Typically, the parents will find out at exactly the same time as everyone else in the room, having asked their sonographer to seal the news in an envelope, which they will then hand straight to a baker who can get to work on a gender-reveal cake.





The canapés on offer at the party are often based on the woman’s pregnancy cravings (not so good if you are craving coal; great if all you want is mini hamburgers). Inevitably, there are elaborate colour-coded decorations. And, like at most other parties, hosts sometimes encourage a dress code: come in “team” colours, so you can root for a boy or a girl and even cast votes on the matter. Yes, really.





Always thought it wasn’t possible to throw a surprise party for yourself? Think again! Type “gender reveal party” into YouTube and you will find hundreds of videos of these gatherings, watched by tens of thousands of people. They feature a lot of shrieking, jumping up and down, many tears and even one disappointment, when a couple cut into their cake only to discover that the baker had mistakenly made a common-or-garden white sponge. Oops.



These parties make the baby shower – another American import in which mothers-to-be are “showered” with gifts ahead of their infant’s birth – look restrained. They make the people who live-tweet their pregnancies and upload their baby’s scan as their Facebook profile picture look positively private. But the gender-reveal party is just one of the many ways in which surely the most private of processes – making a baby – can now be made public.



Of course, it is wonderful when someone gets pregnant but (and you have to whisper this, because it is not very popular) it is also the most normal thing in the world, given that our basic evolutionary function is to reproduce. There is one born every minute, as they say. Does it really need to be celebrated with expensive parties? Do we all need to be there as the couple discover the sex of their first born? Whatever happened to not finding out until the birth anyway? How terribly old-fashioned that seems now, when an estimated 60 per cent of parents choose to be told in the course of the pregnancy.



As little as a decade ago, people got pregnant and had babies without making much of a fuss about it. Now, you can call up such companies as Windows to the Womb – a non-diagnostic ultrasound baby-bonding studio based in Nottingham – and, for a not insubstantial price, purchase 4D scans of your unborn child, in key ring, DVD and CD-ROM form.



Or you can host a grim-sounding “foetus” party, where you invite all your mates around to see footage of your baby in your womb. Coleen Rooney had one, paying a sonographer to come to her mansion to do a live scan of her son Kai, now aged two, in front of her assembled guests.

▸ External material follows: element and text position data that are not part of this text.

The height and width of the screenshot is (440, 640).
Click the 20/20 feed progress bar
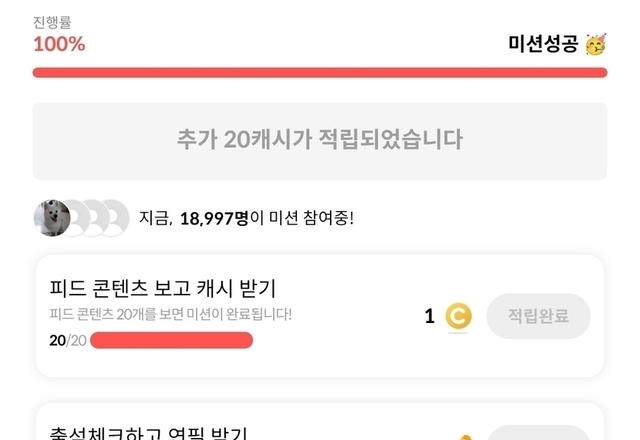tap(171, 340)
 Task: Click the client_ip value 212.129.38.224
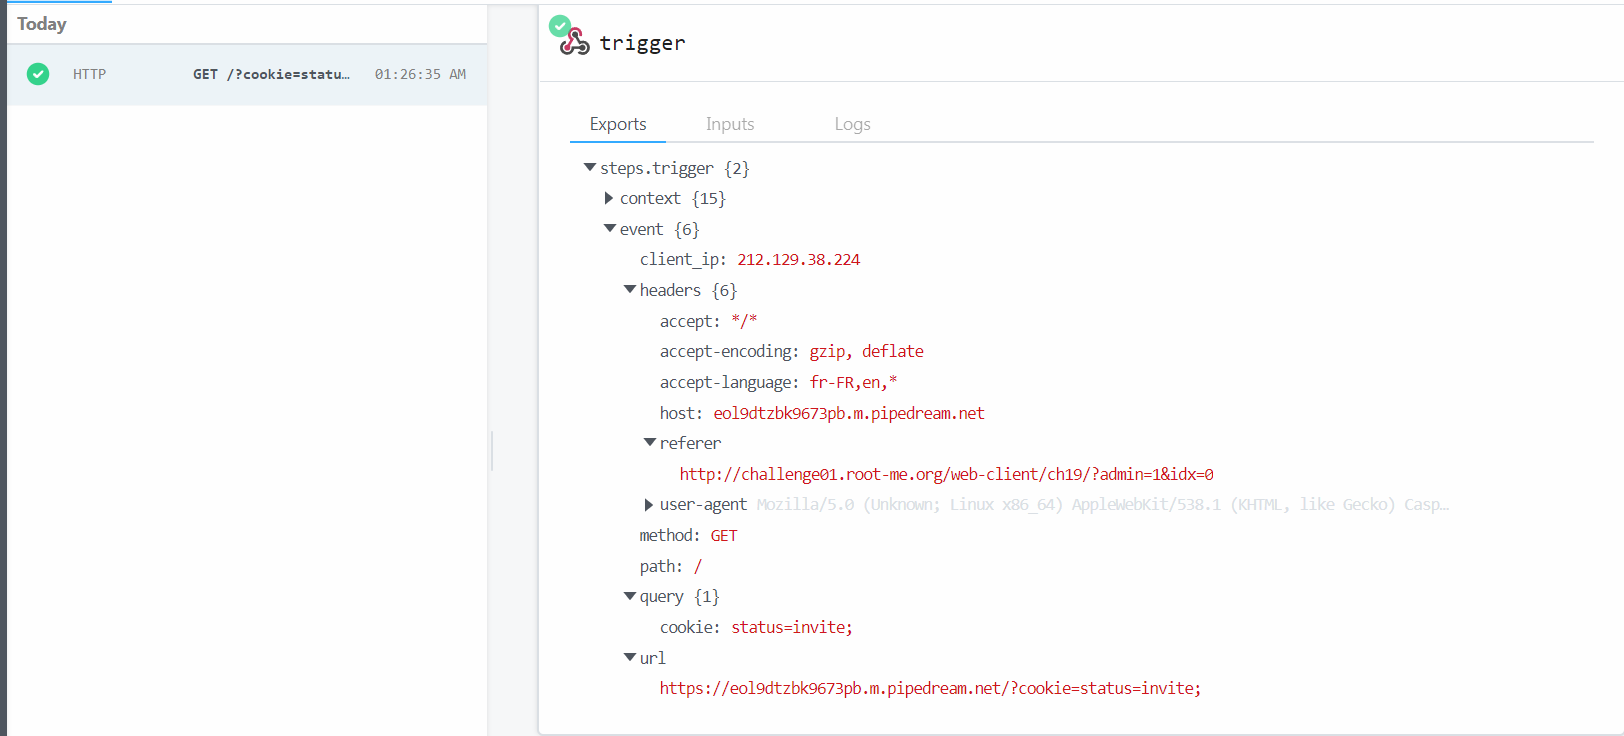[799, 260]
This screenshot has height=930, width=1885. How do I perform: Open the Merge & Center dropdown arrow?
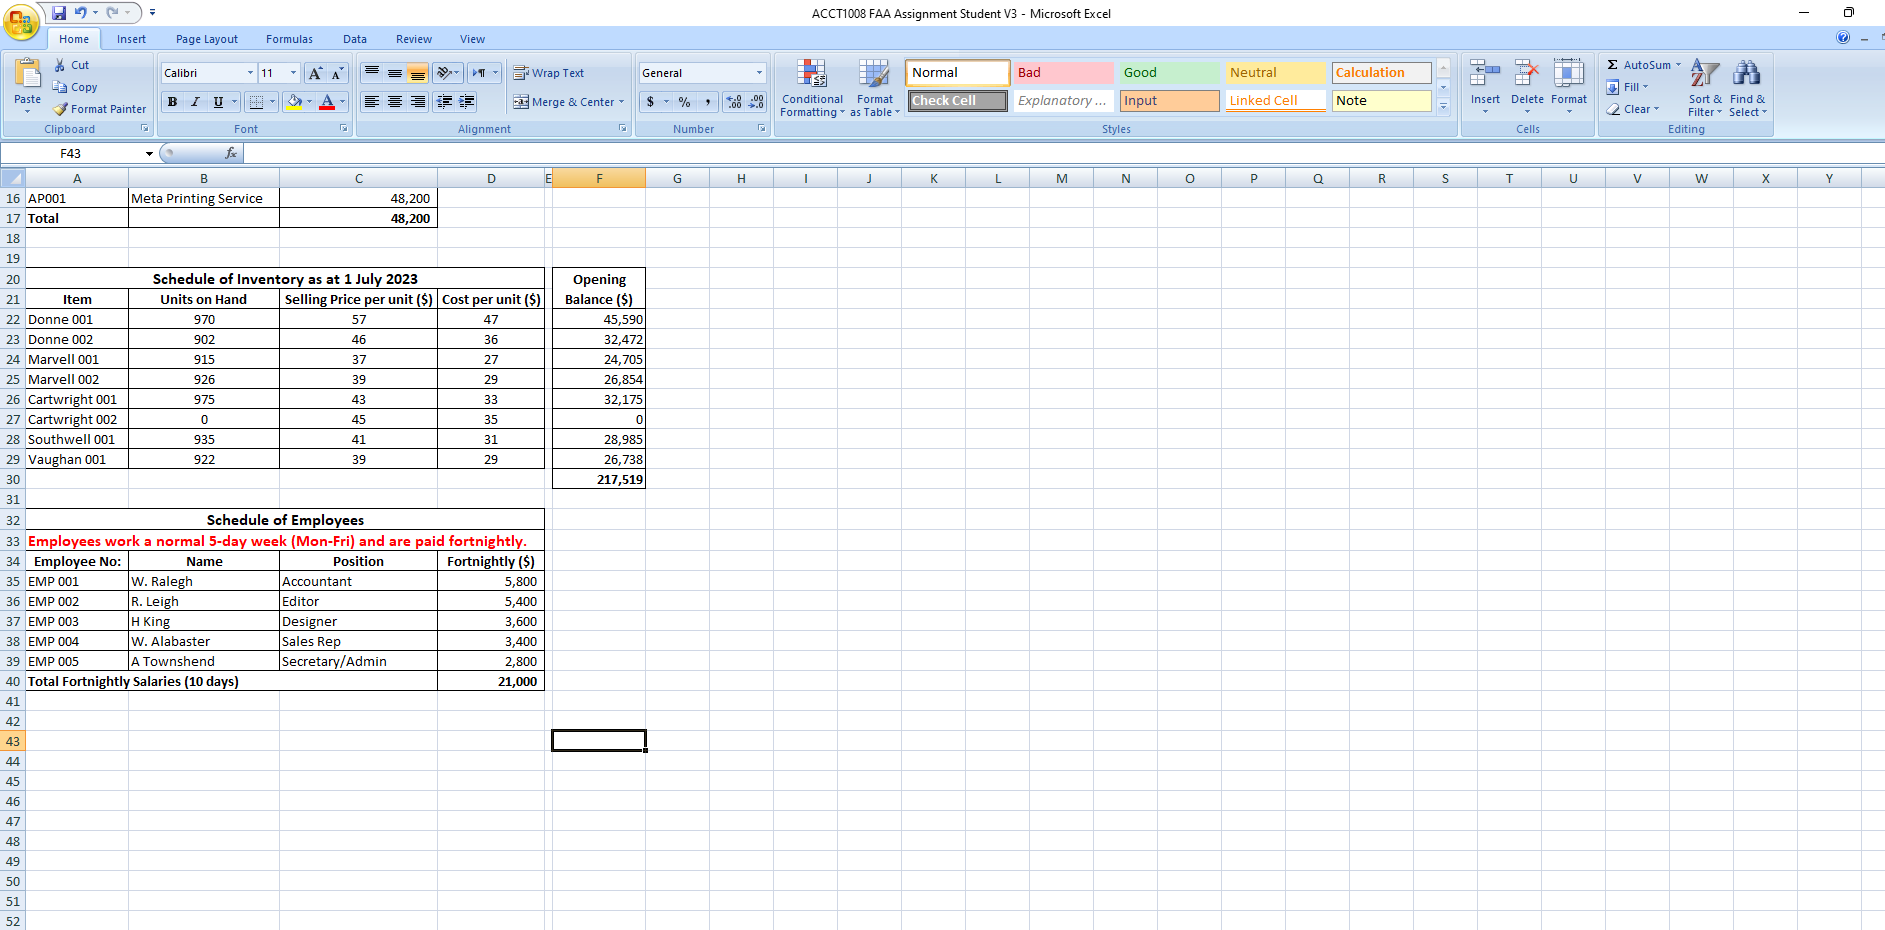coord(622,101)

But all this early celebration has met with some criticism. Prof Cathy Warwick, head of the Royal College of Midwives, worries that it gives women false hopes – because, naturally, things can still go awry after that first 12-week scan.



“What happens if a woman is celebrating a normal-looking baby and then it is discovered further down the line that something is wrong?’’ said Prof Warwick. “Does it make it harder for women to accept the problem? It’s a bit like being given lots of wedding presents and then suddenly being jilted.



“If a woman is celebrating much more overtly than she might normally do at an early stage during the pregnancy, and then, at a later stage, a serious problem emerges, a mother may need increased counselling after raising everyone’s expectations.”



Prof Warwick added that the purpose of a scan is to check for potential problems during pregnancy, and that to “use it as a consumer tool raises ethical questions”.



One imagines she wouldn’t look too fondly on an invitation to a gender-reveal party. Indeed, shouldn’t the focus of pregnancy be the health of the baby, rather than a desire to show it off, before it has even been born, with a flashy cake, a party and a YouTube video?